Dinner and lunch are eaten in the communal open hall, but the bule (foreigners) have their own table and unfortunately we feel that we are being given the better food. The staples are rice, a bean curry, and an orange coloured potato like dish.  Thee is also a coconut and juggery (Palm sugar) drink with slabs of coconut flesh in it.  I am sure that there was a bit of fermentation happening  there too.

Now it seems the staff have been threatened that Sandie is on her way,  and apparently they have been scrubbing the place silly.

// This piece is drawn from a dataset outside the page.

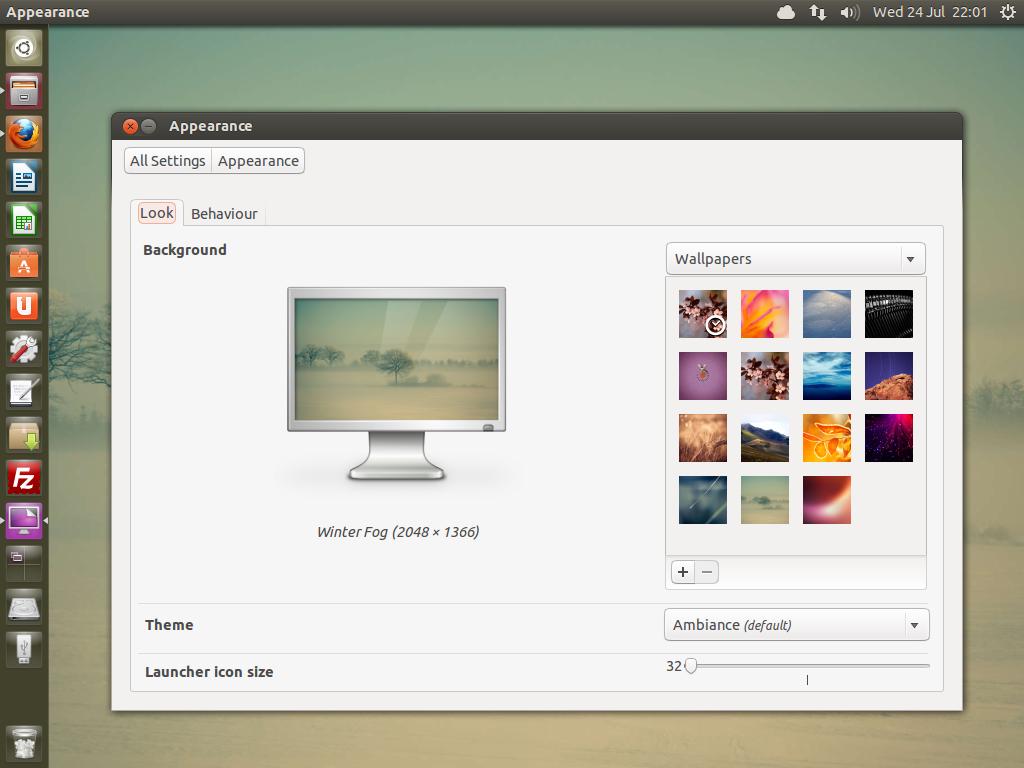The image size is (1024, 768).
Task: Open LibreOffice Writer in launcher
Action: click(24, 177)
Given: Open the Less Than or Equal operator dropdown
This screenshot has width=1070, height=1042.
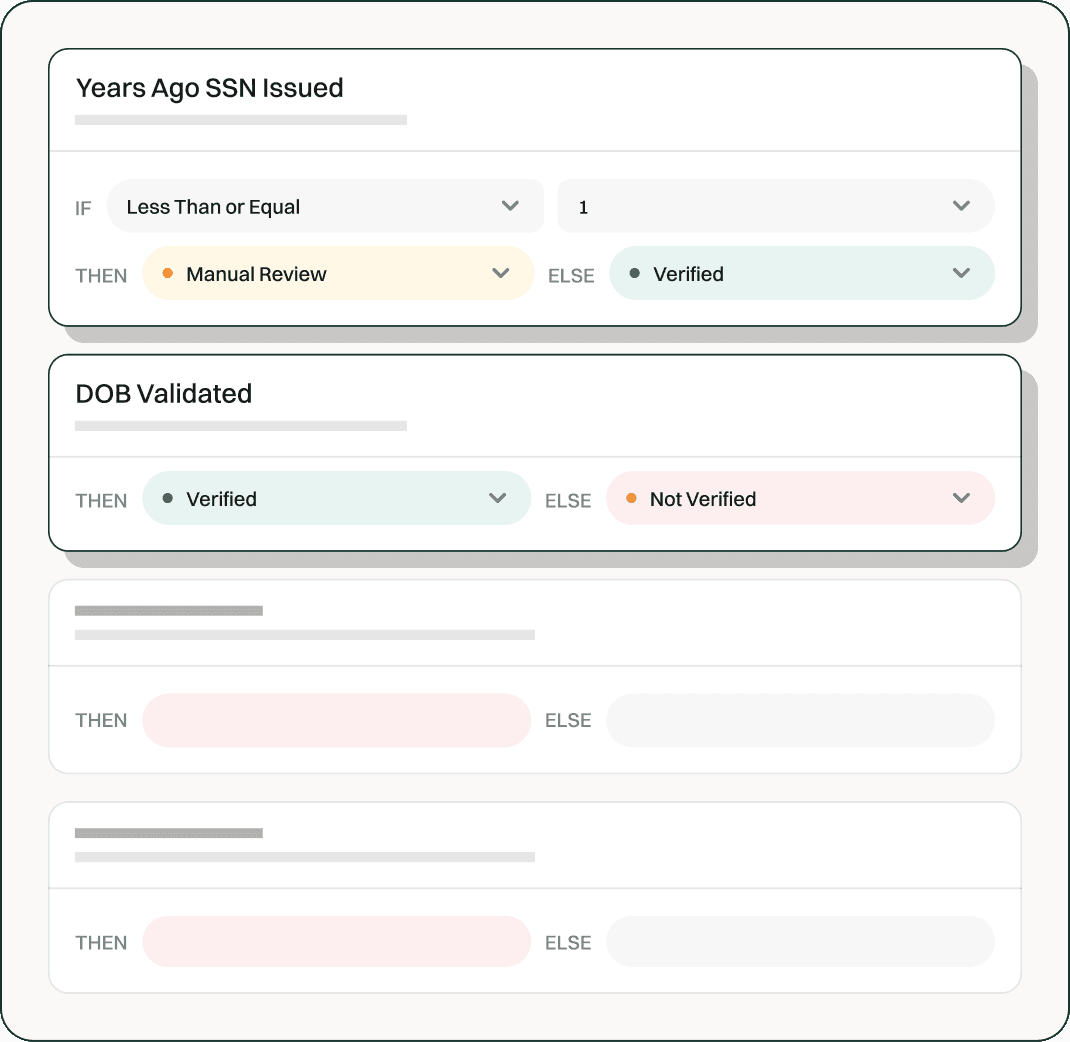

After dinner there was a religious service, where the team was introduced, and like wilting flowers we borrowed the missions vehicle , Andrew driving, and went back to the house, showered and bed.  And they drive on the correct side of the road. 

The first day!,,,",!

Up at 0637 hrs for a quick breakfast and dash to the Compound for morning prayers then Nathalie was off to the Klinik, and Andrew was gifted grade three maths, and prep reading, to lunch time, then 
After lunch Andrew and Lisa's father Kevyn, took to fixing the doors falling off the linen cupboard, in the hospital, which is a work in progress.  There are so many minor maintenenance tasks which will be very well serviced by kevyn's enormously diverse areas of expertise.  

(Not and imaginary picture).  Part of the Klinik (r) hospital centre and the TB seclusion ward on the left. Building in the back ground with the pointy roof is the eating hall.  

Don't know when the next blog will be as internet here is horribly unreliable and very expensive.

Hope all youse down there are well.  We haven't caught malaria, dengue, or Japanese encephalitis.